Ya a fines del siglo XII los sermones eruditos dejan de cultivarse y aparecen nuevas formas que potencian ante todo la finalidad publicitaria. Surgen entonces los llamados sermones por categorías socioprofesionales (sermones ad status), elaborados para una audiencia determinada. Este cambio formal supuso también la aparición de una nueva técnica predicatoria, que incluso modifica en ocasiones la estructura de la misa.

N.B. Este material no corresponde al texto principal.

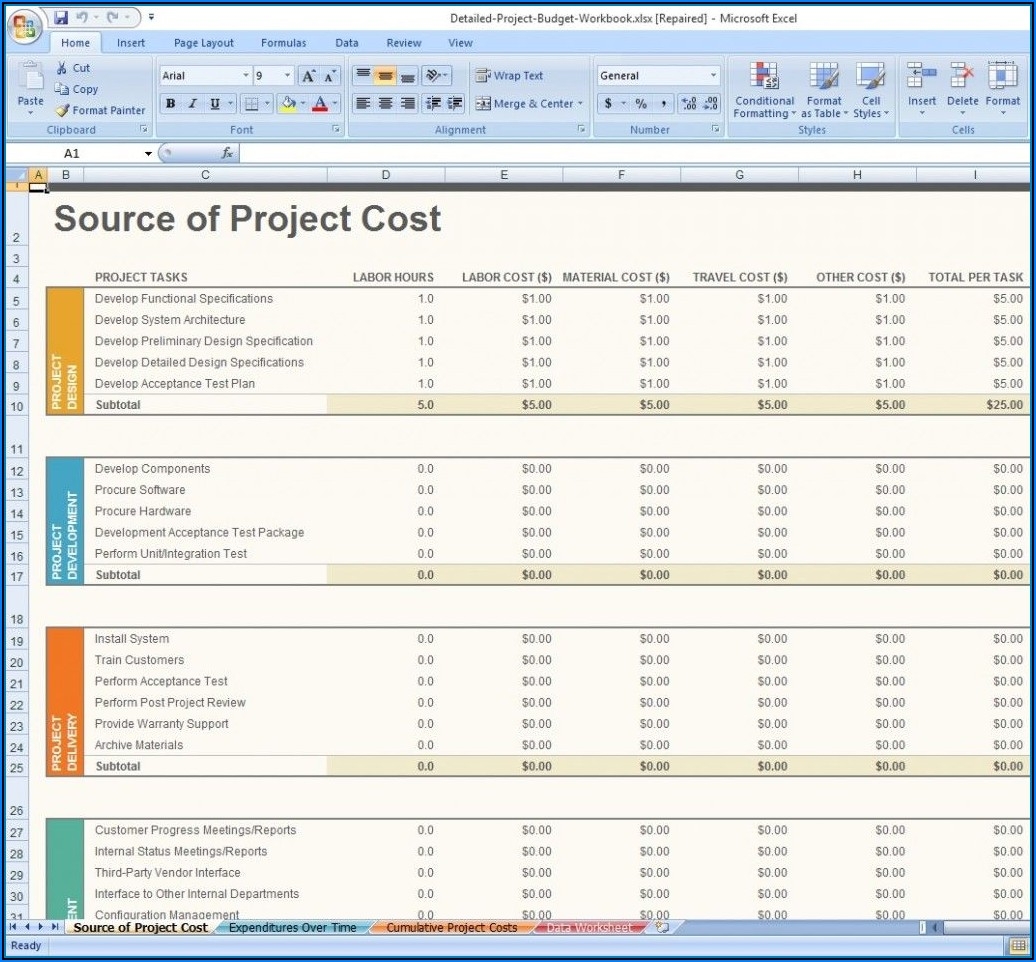The height and width of the screenshot is (962, 1036).
Task: Apply percent style to the cell
Action: [641, 104]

Así, en Francia, la lectura del Evangelio se hace a veces en lengua vulgar, a semejanza del sermón, utilizando versiones traducidas que, como el "Evangile des Domées" (Evangelio del domingo) transforman anacrónicamente la Palestina de Jesús en la Francia del siglo XIII, ganando así el interés de la audiencia.
La nueva técnica sermonaria modifica asimismo la predicación parroquial que por lo común sigue inspirándose en el tema hagiográfico, de acuerdo con los martirologios que jalonan el año litúrgico. Ante el escándalo de los rigoristas y el deleite de los feligreses, los mendicantes y posteriormente también los simples párrocos, transforman el sermón en un relato maravilloso en el que parábolas, fábulas, anécdotas vividas o inventadas e incluso observaciones groseras tienen cabida. Aparecidos también a fines del XII, estos "exempla" o relatos anecdóticos que concluyen en una enseñanza moral, se recopilan pronto en colecciones. El creciente número de manuscritos conservados según avanza el siglo XIII, y su presencia en los escritorios parroquiales, demuestran el éxito alcanzado por estos verdaderos arsenales de anécdotas.